### WHAT YOU NEED TO DO
With the pictures left out, set down the line containing "Where should I" and each line after it to the end of the material, exactly as written.
SOURCE DATA section start
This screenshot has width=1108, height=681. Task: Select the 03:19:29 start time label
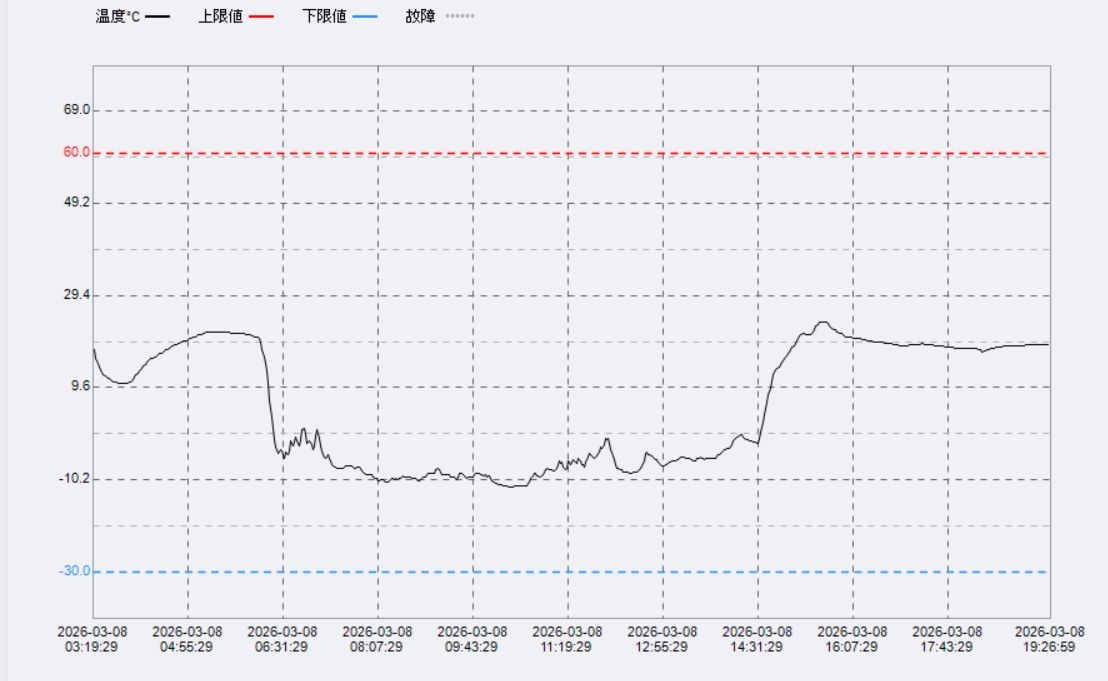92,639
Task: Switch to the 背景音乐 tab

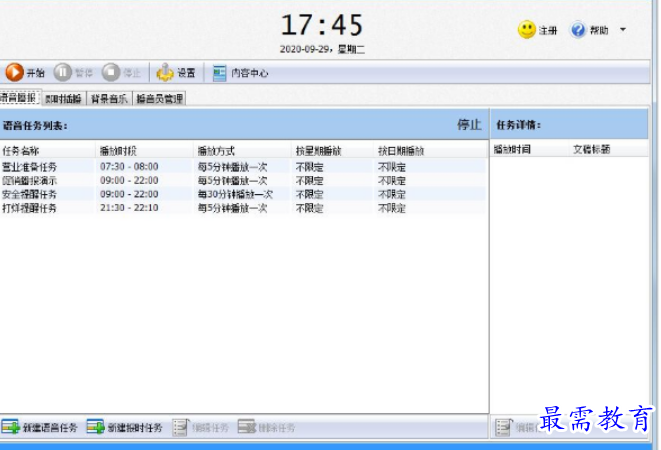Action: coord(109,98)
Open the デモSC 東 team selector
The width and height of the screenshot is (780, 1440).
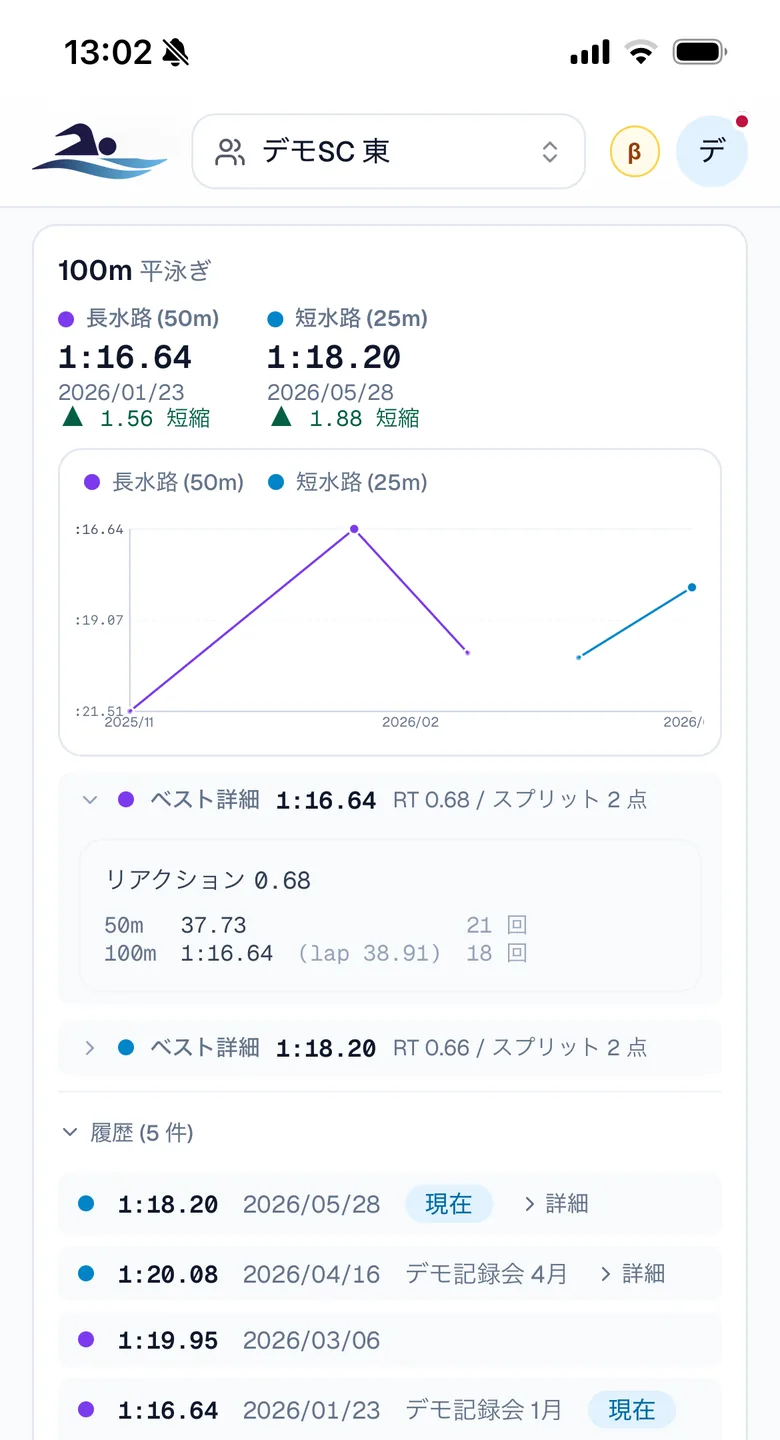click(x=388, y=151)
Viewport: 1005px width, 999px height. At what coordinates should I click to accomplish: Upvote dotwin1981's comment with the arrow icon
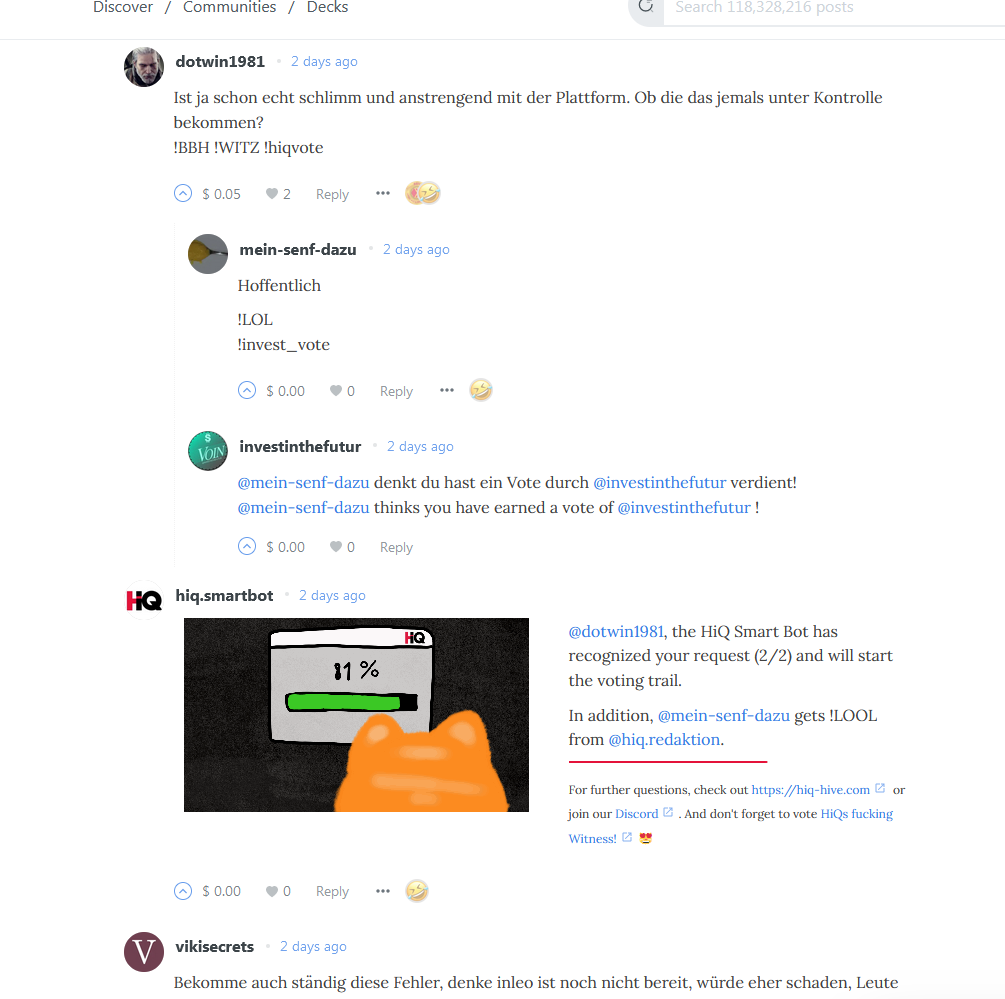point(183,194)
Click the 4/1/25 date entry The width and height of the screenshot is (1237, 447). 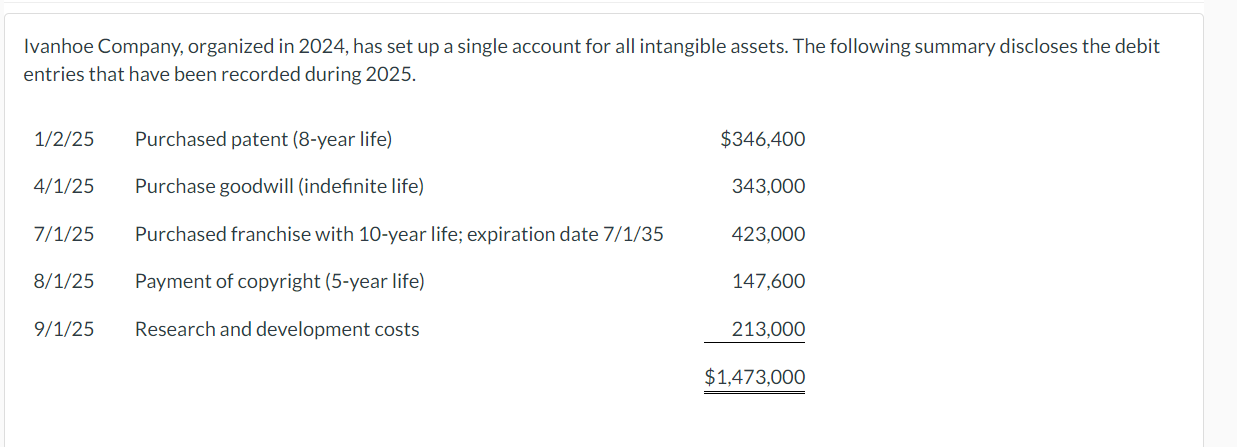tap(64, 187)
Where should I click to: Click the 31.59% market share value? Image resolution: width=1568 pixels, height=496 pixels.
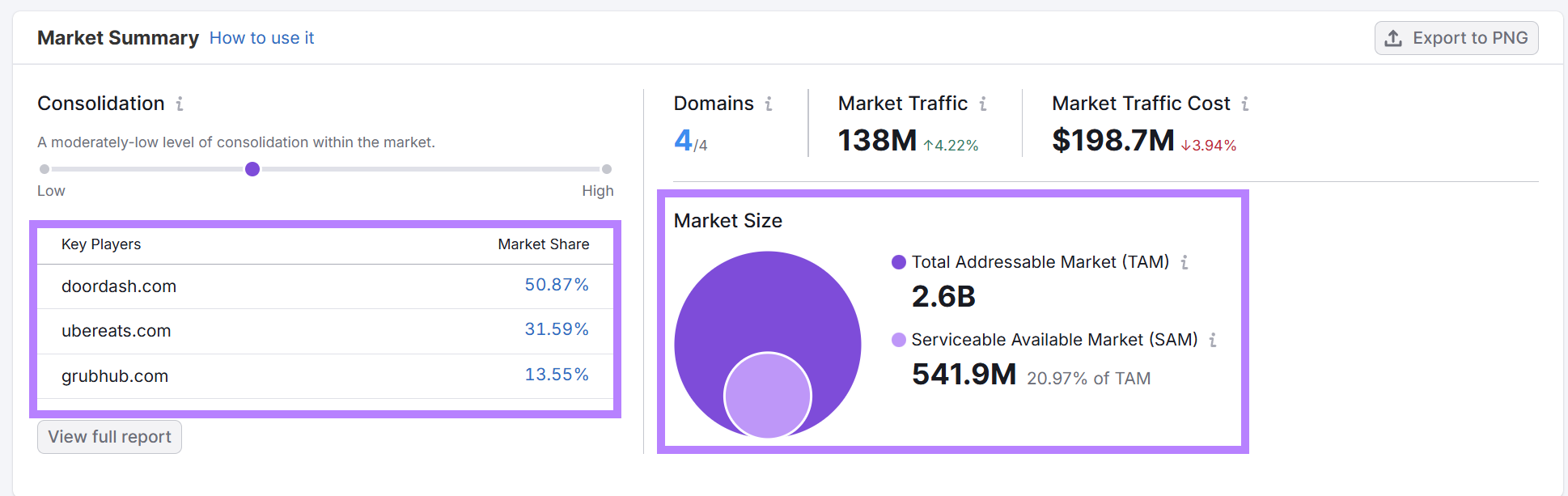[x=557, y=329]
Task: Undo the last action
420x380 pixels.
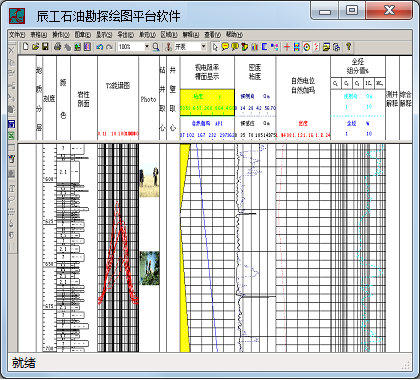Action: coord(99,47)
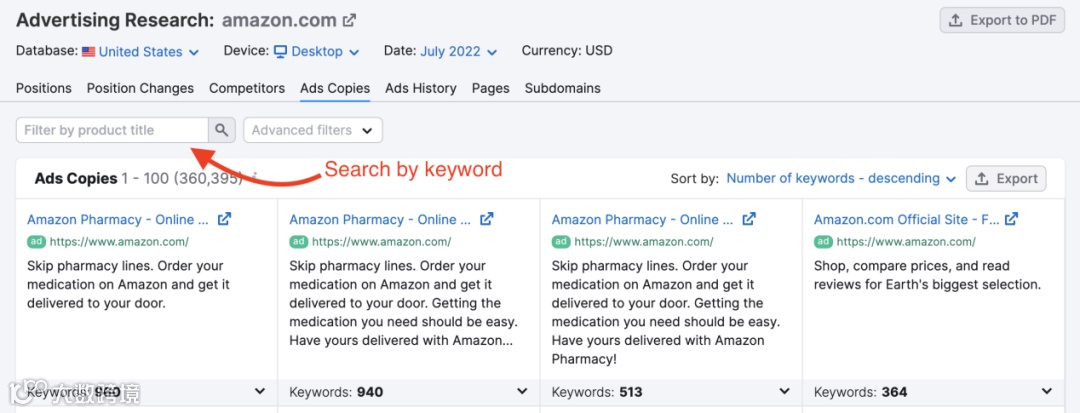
SOURCE DATA section end
### REPLY TO THE EXERCISE
Where should I click to: Click the 31.59% market share value? Image resolution: width=1568 pixels, height=496 pixels.
[x=557, y=329]
Task: Undo the last action
420x380 pixels.
Action: coord(99,47)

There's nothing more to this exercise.